Task item: Begin at the first line of the records below and, please, give each line again exactly until the line with "Task: Click the Open File folder icon" is included.

── Data under study

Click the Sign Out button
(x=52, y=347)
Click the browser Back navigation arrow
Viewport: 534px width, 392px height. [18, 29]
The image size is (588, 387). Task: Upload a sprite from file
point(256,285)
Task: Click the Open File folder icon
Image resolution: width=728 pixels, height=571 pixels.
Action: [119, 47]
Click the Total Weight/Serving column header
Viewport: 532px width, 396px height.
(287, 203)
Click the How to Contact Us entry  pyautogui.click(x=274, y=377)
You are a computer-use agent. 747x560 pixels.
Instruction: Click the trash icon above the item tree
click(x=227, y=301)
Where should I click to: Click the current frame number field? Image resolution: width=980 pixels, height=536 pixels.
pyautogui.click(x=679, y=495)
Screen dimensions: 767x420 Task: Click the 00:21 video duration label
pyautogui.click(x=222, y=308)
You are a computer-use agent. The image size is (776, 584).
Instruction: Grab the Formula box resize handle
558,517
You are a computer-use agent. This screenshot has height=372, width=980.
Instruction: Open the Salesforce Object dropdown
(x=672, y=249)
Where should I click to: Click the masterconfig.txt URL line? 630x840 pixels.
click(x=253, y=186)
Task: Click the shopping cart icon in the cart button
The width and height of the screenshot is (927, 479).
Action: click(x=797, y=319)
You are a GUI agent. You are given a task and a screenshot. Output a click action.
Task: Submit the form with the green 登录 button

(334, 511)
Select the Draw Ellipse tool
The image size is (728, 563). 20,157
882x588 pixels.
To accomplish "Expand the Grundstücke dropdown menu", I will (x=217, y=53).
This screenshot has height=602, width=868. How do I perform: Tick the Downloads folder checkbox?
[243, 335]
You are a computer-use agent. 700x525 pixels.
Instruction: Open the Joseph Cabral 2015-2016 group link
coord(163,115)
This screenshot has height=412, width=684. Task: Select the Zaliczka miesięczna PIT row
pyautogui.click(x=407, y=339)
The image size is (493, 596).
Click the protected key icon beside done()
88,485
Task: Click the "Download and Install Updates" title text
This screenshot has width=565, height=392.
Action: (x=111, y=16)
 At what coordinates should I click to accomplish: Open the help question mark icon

────

Your solution:
Click the Sign Out button
(x=52, y=347)
Click the browser Back navigation arrow
Viewport: 534px width, 392px height. [18, 29]
The image size is (588, 387). Task: Upload a sprite from file
point(256,285)
Task: Click the Open File folder icon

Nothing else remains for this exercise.